The primary purpose of assigning a stated value is often regulatory or for internal accounting. Just like par value, the stated value becomes the minimum legal capital that a company must maintain and cannot pay out as dividends. In essence, it provides a certain level of protection to creditors by ensuring that a portion of equity capital remains in the company.
Example of Stated Value
Let’s use a fictional scenario to further illustrate the concept of stated value:
Scenario:
Suppose there’s a company named GreenLeaf Innovations. It’s a startup in the sustainable packaging industry. The company wants to raise capital by issuing common stock, but instead of assigning a par value to its shares, it decides to use a stated value.
Actions Taken:
- Determination of Stated Value: The board of directors of GreenLeaf Innovations declares a stated value of $0.10 per share for its common stock.
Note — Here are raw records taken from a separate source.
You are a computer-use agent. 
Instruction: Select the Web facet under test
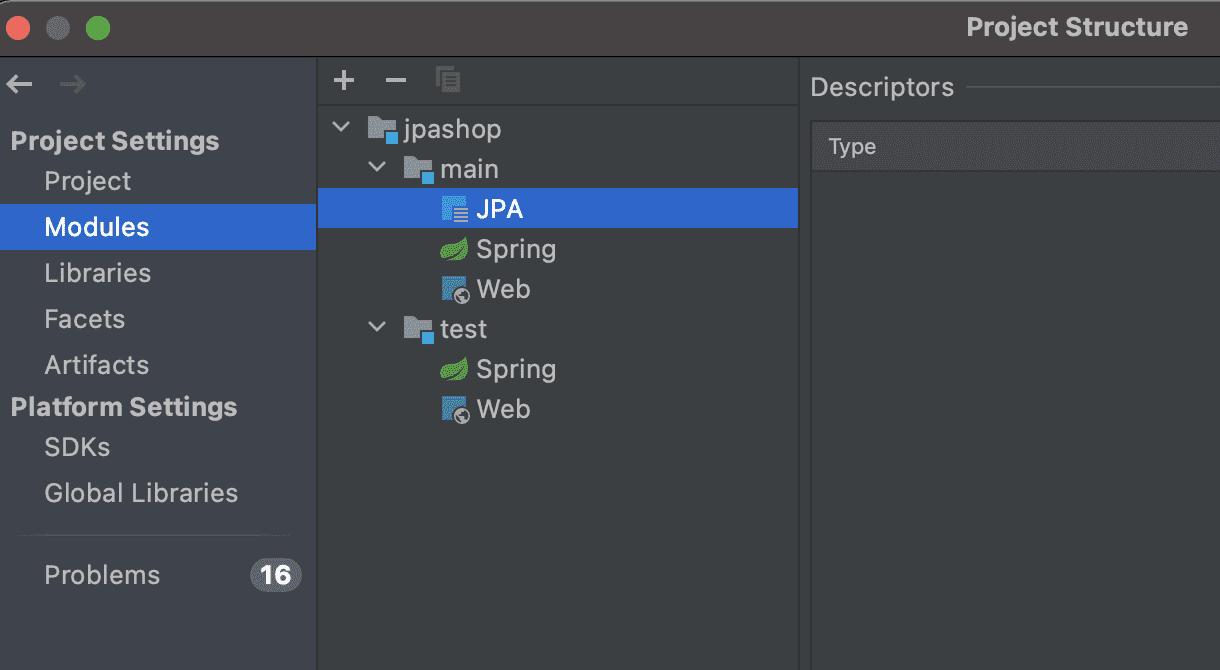[503, 409]
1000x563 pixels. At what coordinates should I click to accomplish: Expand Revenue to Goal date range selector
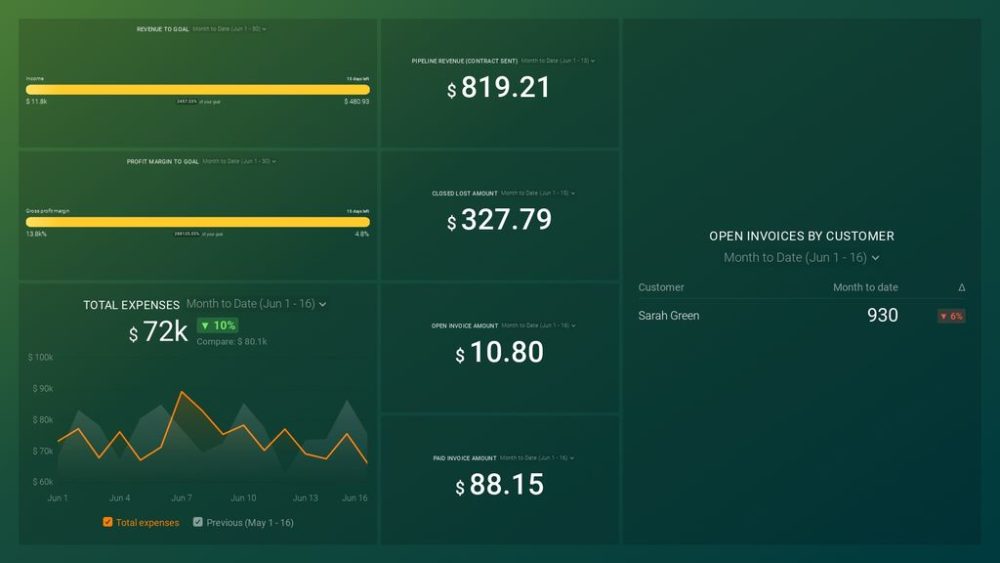point(229,29)
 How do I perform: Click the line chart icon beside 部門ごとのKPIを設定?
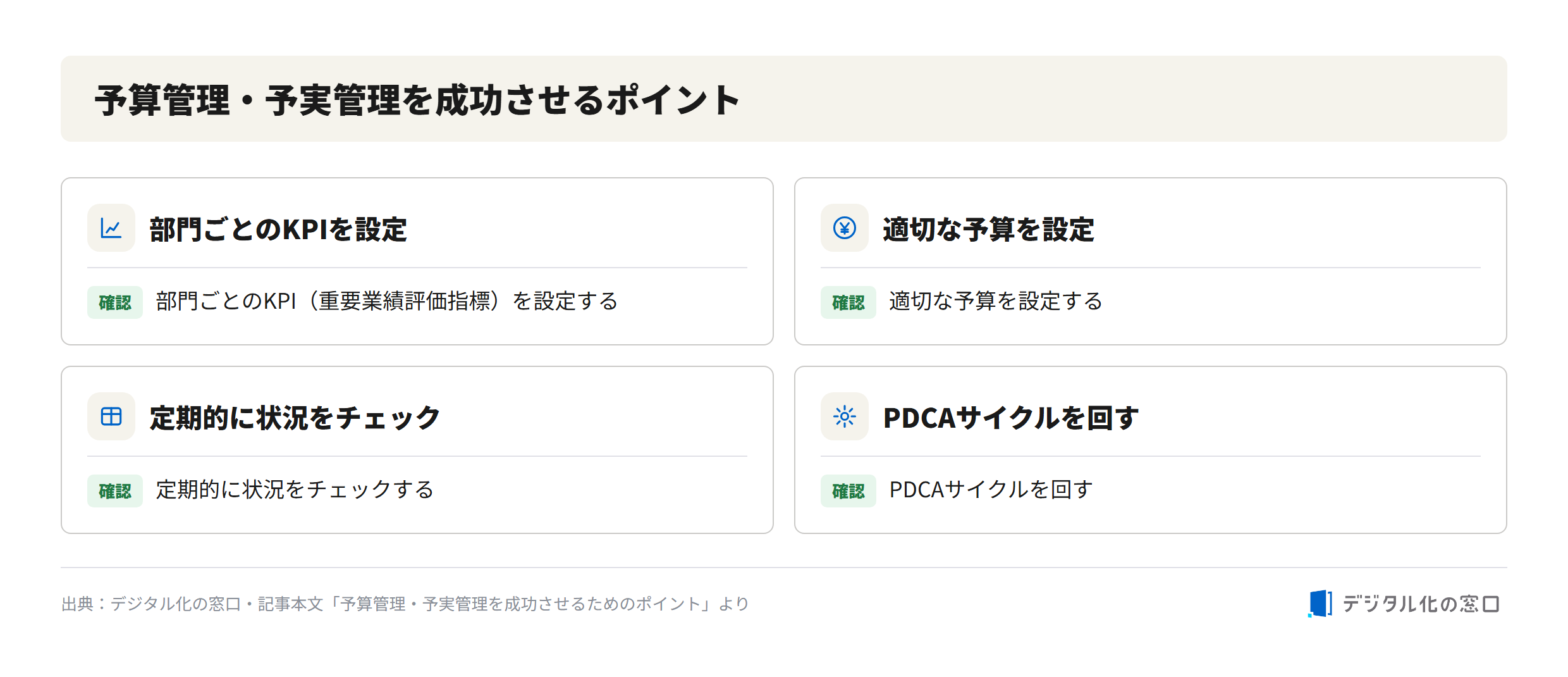[x=111, y=228]
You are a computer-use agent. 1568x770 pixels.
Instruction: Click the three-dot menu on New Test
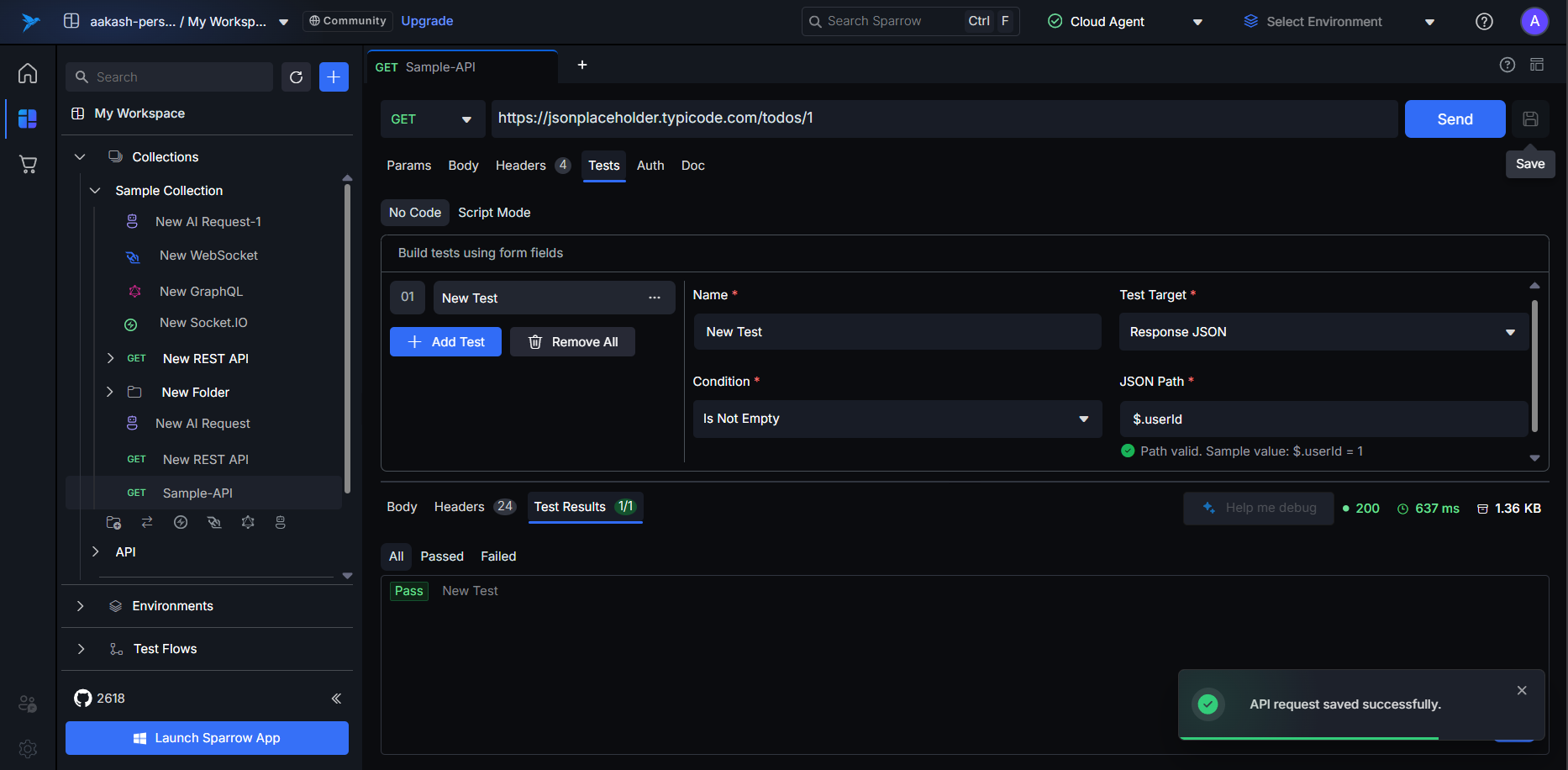coord(655,298)
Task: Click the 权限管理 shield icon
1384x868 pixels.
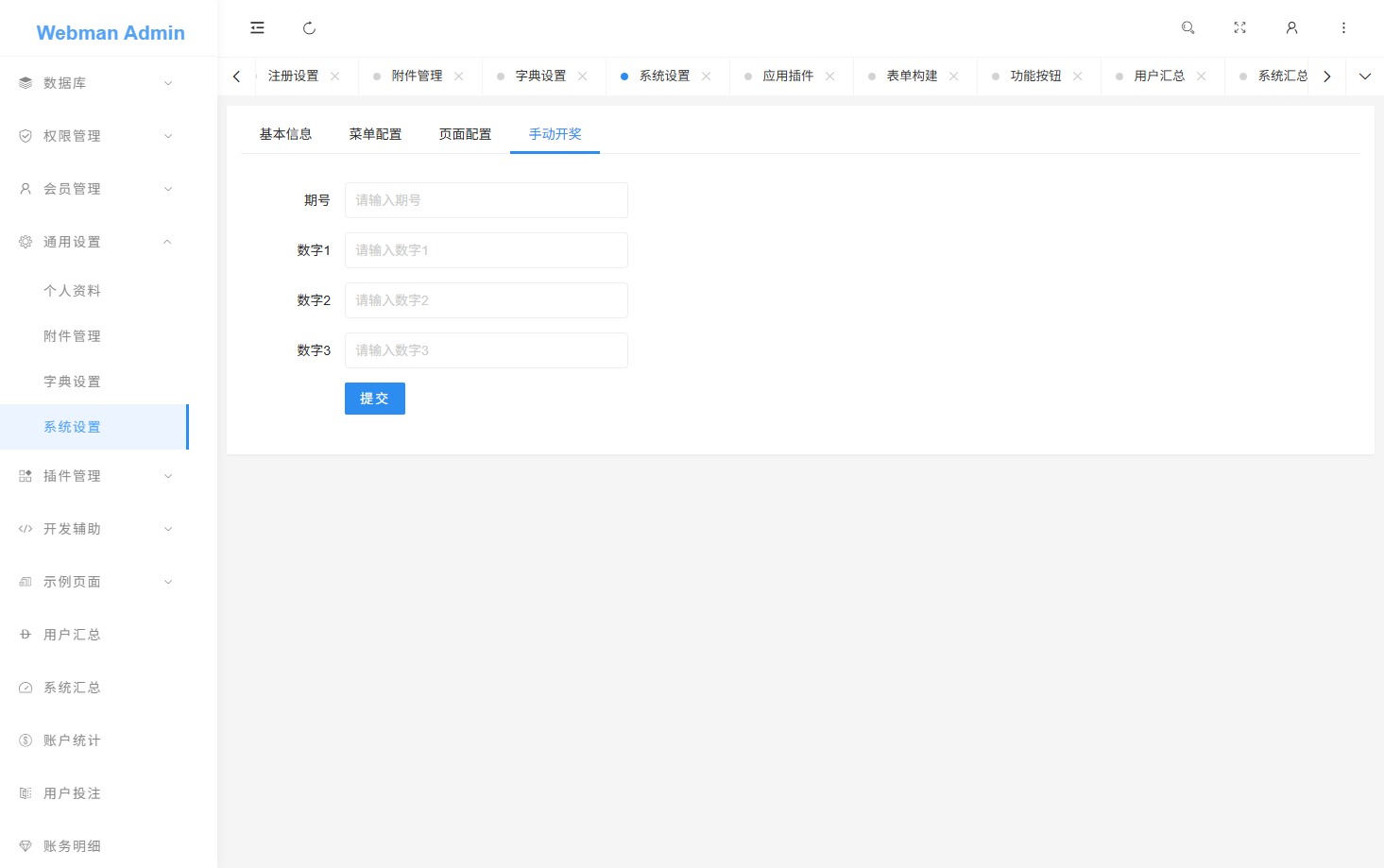Action: [x=25, y=135]

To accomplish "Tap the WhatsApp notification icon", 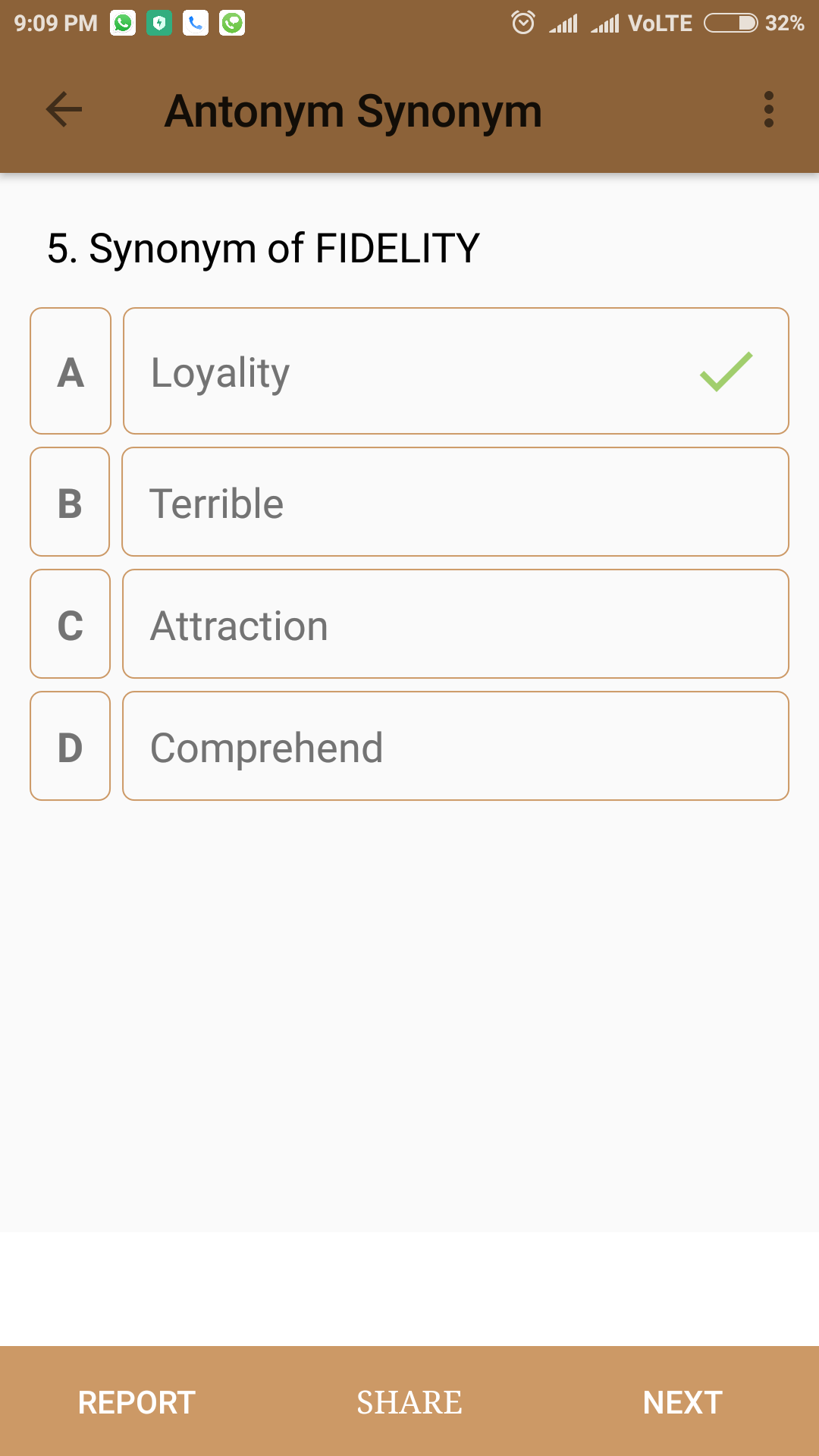I will coord(123,24).
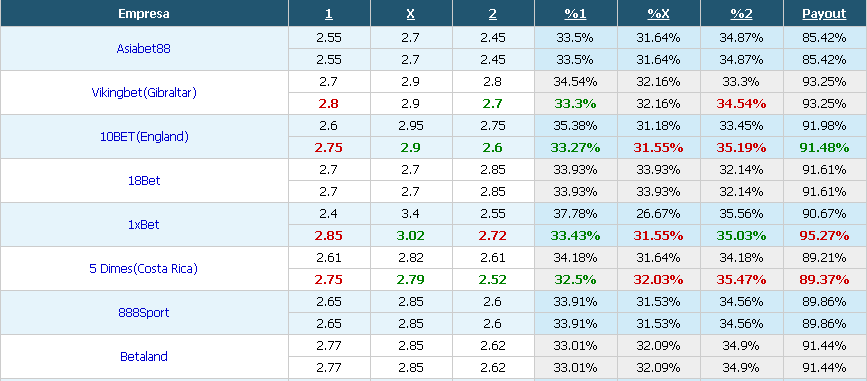Viewport: 867px width, 381px height.
Task: Sort by the Payout column header
Action: [824, 14]
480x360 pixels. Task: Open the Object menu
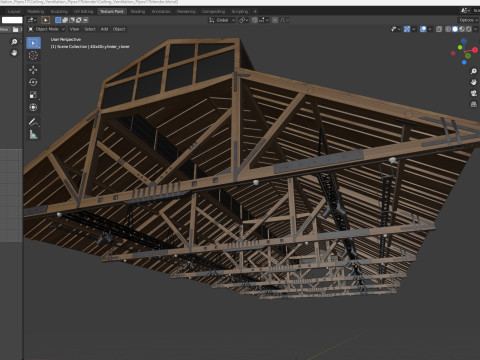click(x=119, y=29)
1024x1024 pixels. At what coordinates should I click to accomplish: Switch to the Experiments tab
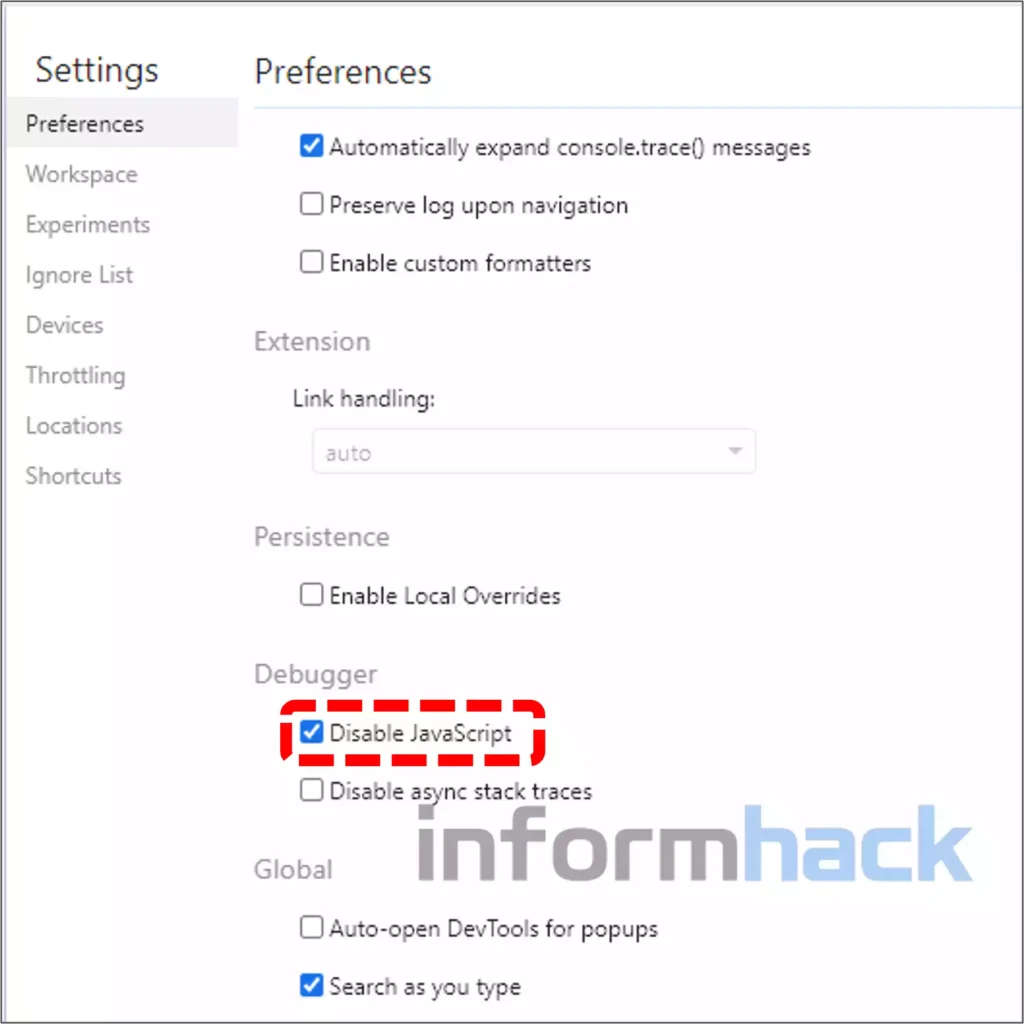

- Stock Issuance: GreenLeaf Innovations then issues 500,000 shares to the public at an issue price of $5.00 per share.
Accounting Implications:
- Stated Capital Calculation:
- Stated Capital (from the stated value) = 500,000 shares × $0.10 = $50,000
- Additional Paid-in Capital Calculation:
- Amount received over the stated value per share = $5.00 (issue price) – $0.10 (stated value) = $4.90
- Additional Paid-in Capital = 500,000 shares × $4.90 = $2,450,000
On GreenLeaf’s Balance Sheet:
In the equity section, the accounting entries would appear as:
- Stated Capital (or Common Stock at Stated Value): $50,000
- Additional Paid-in Capital: $2,450,000
So, the total capital received from this stock issuance would be $2,500,000, with a portion recognized as the base stated capital and the rest as additional paid-in capital.
This example demonstrates how a company might use a stated value in lieu of a par value when issuing shares. The stated capital acts as a foundational equity amount, while the additional paid-in capital represents the premium that investors pay over this baseline amount.